I just got back from spending a few days with my three siblings helping to organize and declutter my dad’s house. It’s a small house, so it was a manageable space, and most of what he had fit into a half dozen or so categories. That made it easier to decide what to keep, what to donate/sell, and what to throw away.

I came home with a renewed motivation to declutter my own home. It’s different, though, because I am still using many of my things, and have plans to use others that I’ve held onto. But my perspective is improved for what might be worth holding on to and what might be worth letting go.

I subscribe to William Morris‘s adage where you should not keep anything you don’t find to be useful or beautiful. That, combined with Marie Kondo‘s “does it spark joy?” and “has this item done its service?”, is what I try to think of when sorting through things.

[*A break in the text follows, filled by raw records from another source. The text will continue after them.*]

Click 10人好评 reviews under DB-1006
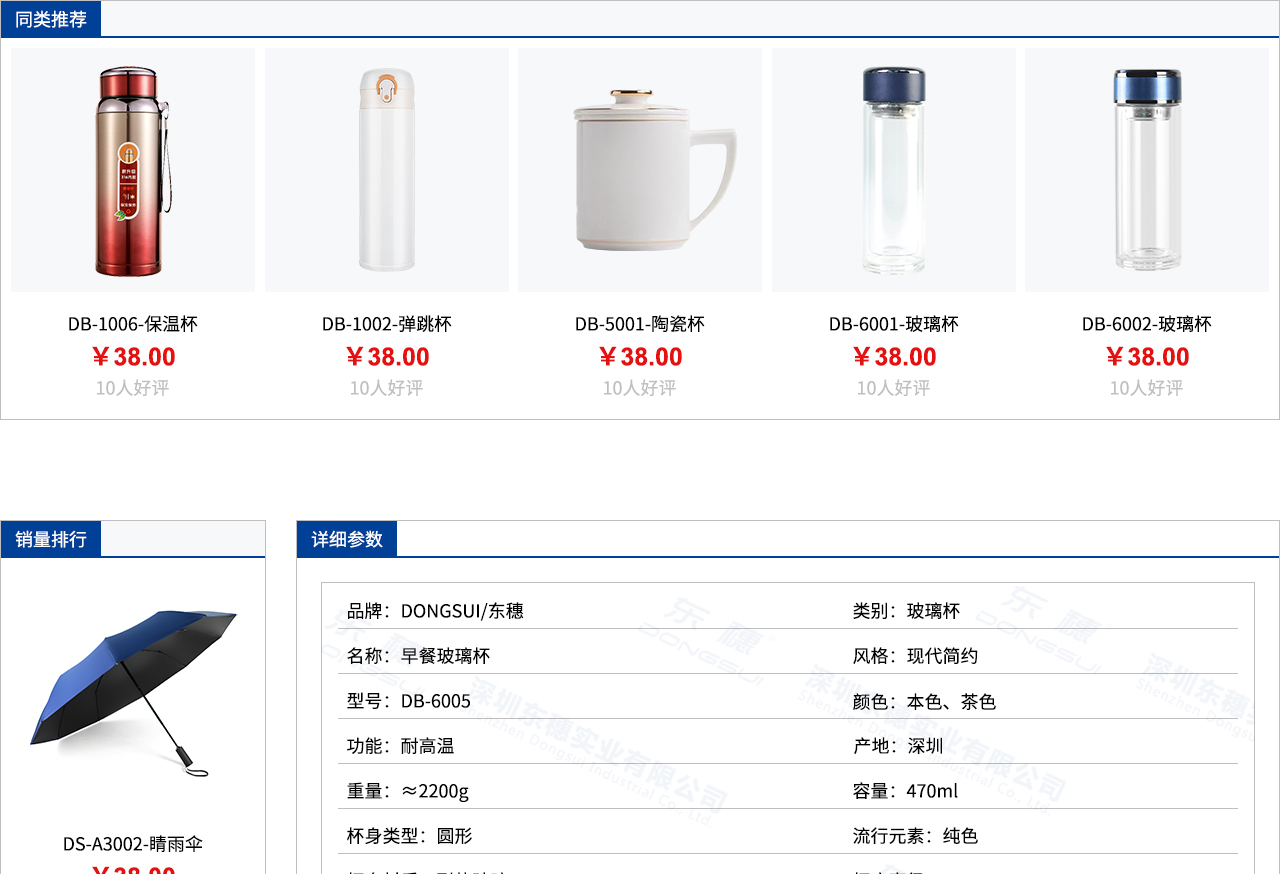This screenshot has width=1280, height=874. 133,388
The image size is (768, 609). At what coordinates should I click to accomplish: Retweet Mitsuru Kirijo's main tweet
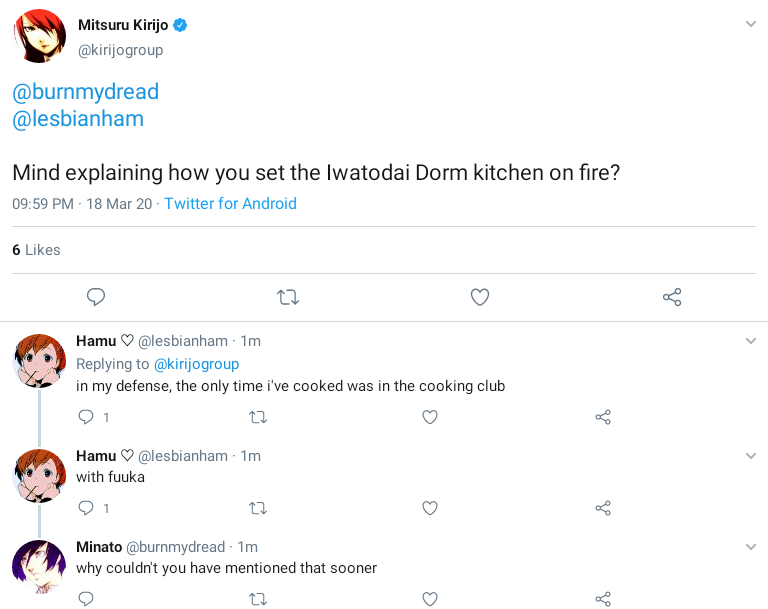click(x=288, y=297)
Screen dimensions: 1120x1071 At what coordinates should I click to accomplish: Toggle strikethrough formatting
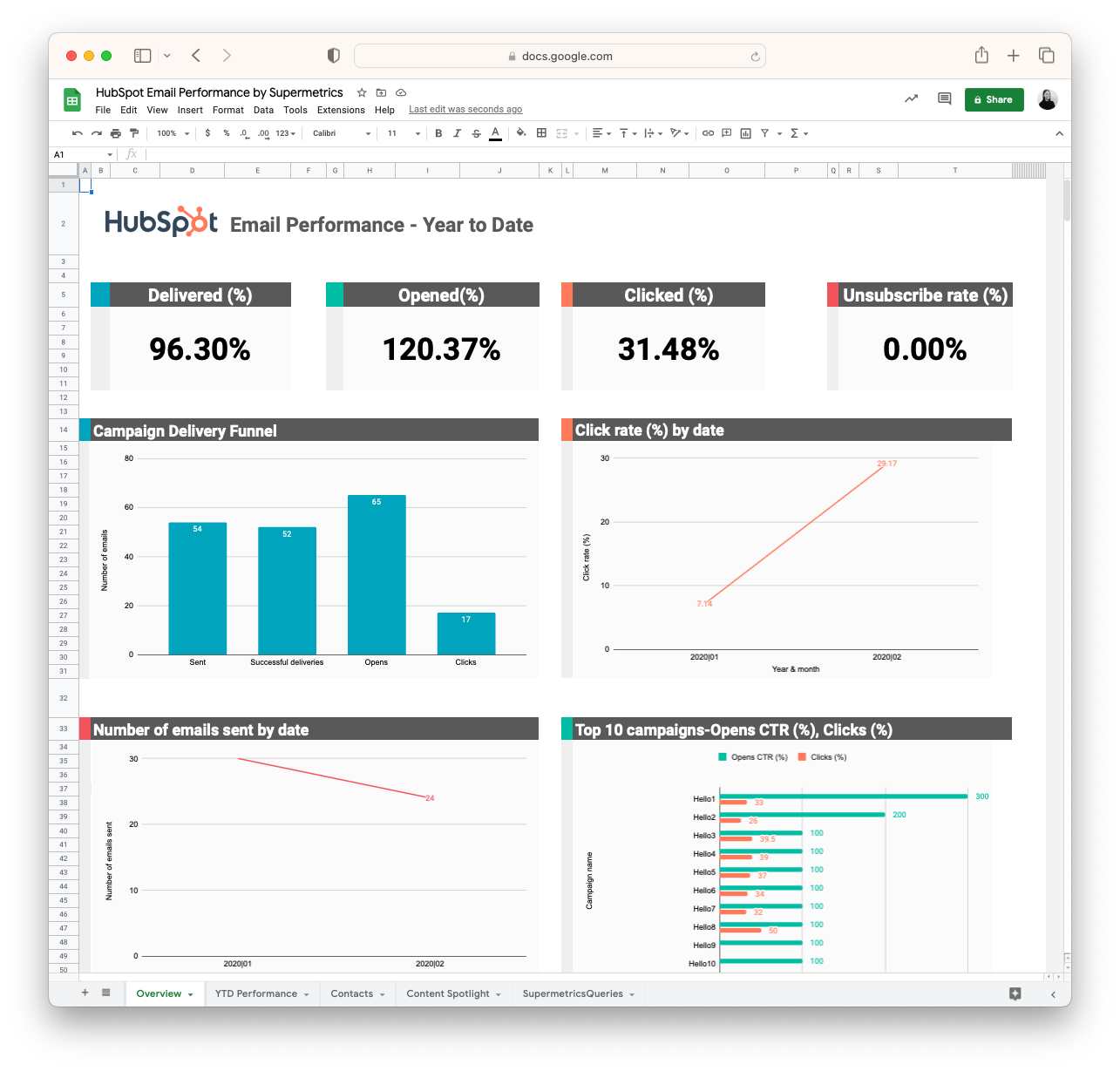476,133
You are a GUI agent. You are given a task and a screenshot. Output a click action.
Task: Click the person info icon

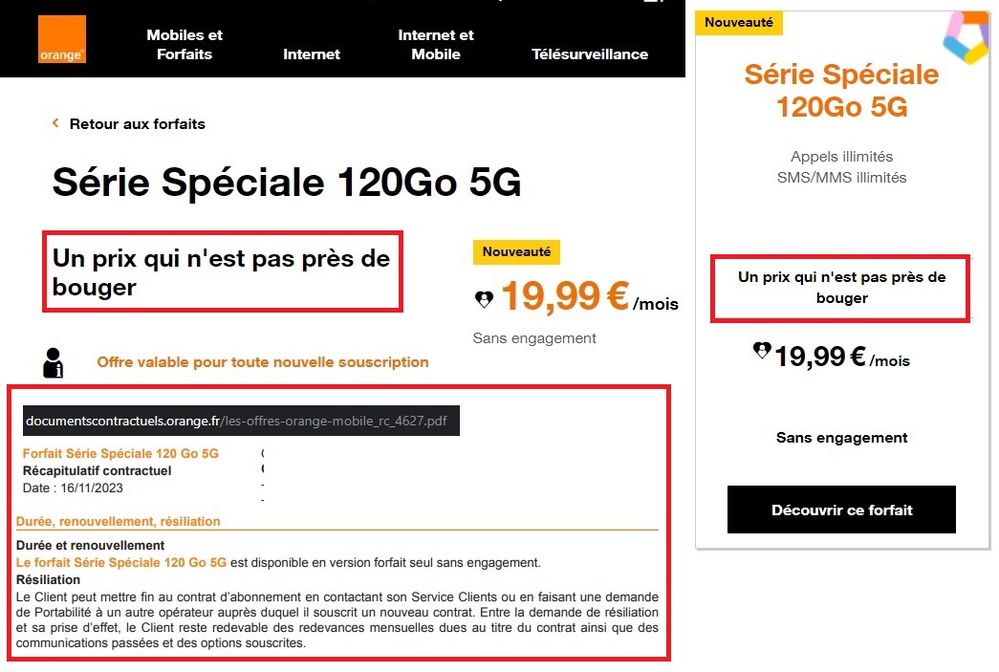pos(54,362)
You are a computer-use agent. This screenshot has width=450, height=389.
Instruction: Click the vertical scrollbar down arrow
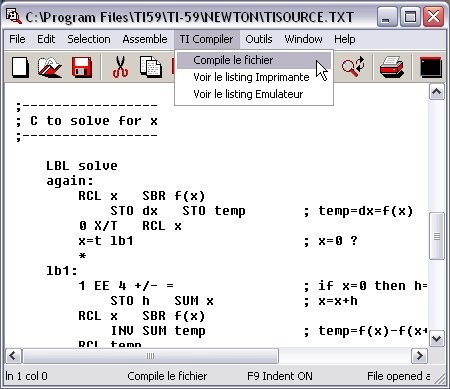[437, 339]
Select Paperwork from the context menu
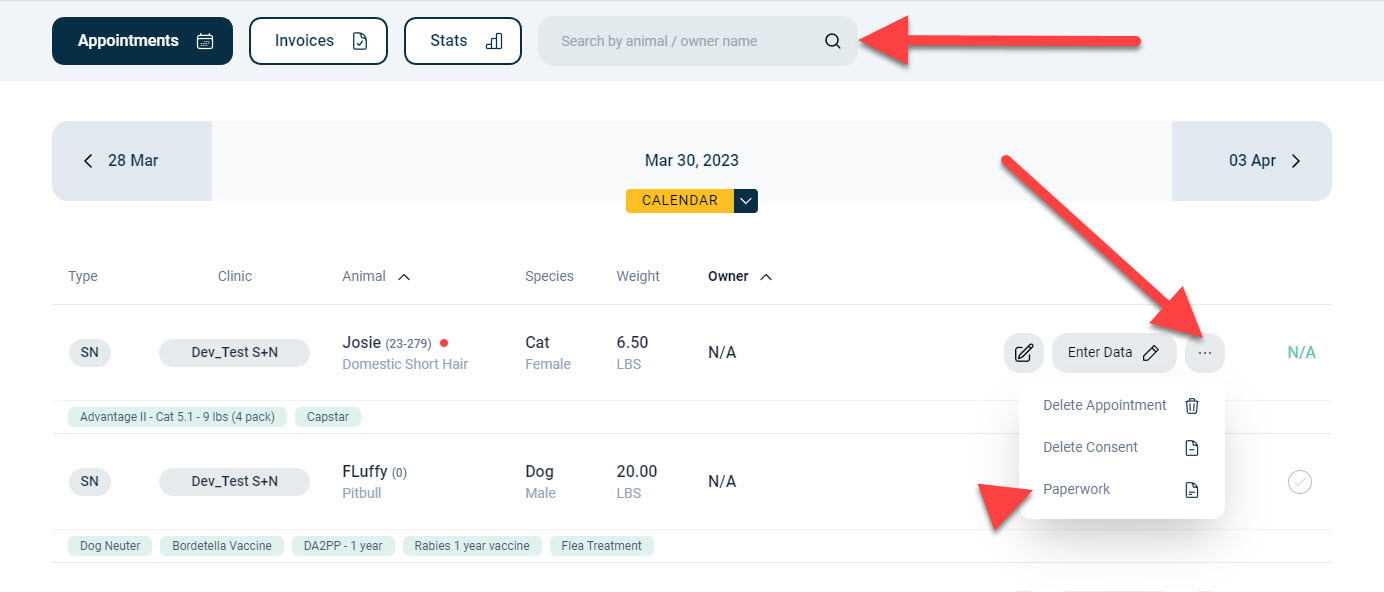The width and height of the screenshot is (1384, 592). tap(1077, 490)
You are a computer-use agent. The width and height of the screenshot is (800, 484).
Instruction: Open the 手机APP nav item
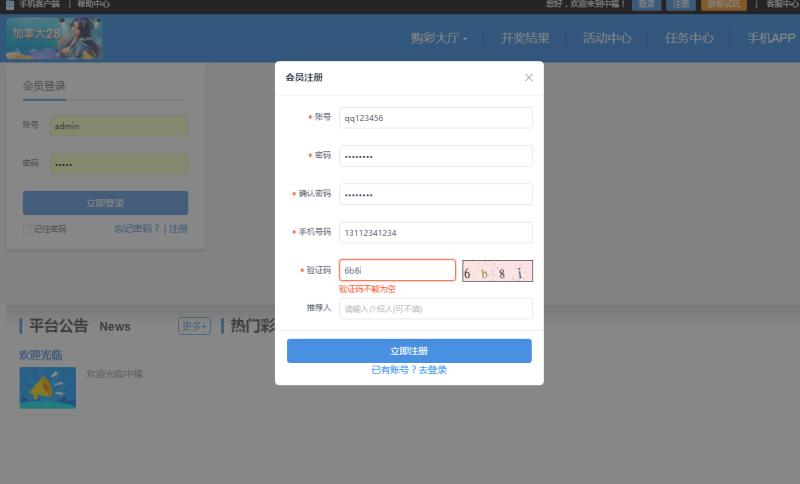coord(770,39)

The problem is, almost everything in my house sparks joy.

I’m sentimental by nature, and love reminiscing about days gone by (in my own head, especially). So the only things I want to get rid of are things that aren’t useful or beautiful, and things that have done their service. Which is very little.

I really don’t need everything that I’m keeping. But it’s painful to let go.

So the plan is to tackle clutter from two directions: first, get rid of (toss, sell, donate) things that we don’t need or use or want anymore. Second, when it is close to time to move (2024, probably), start packing up the things we definitely want to keep first. Rather than pick what to get rid of, pick what to keep. Then see what’s left. I hope to find more things I’m willing to get rid of that way.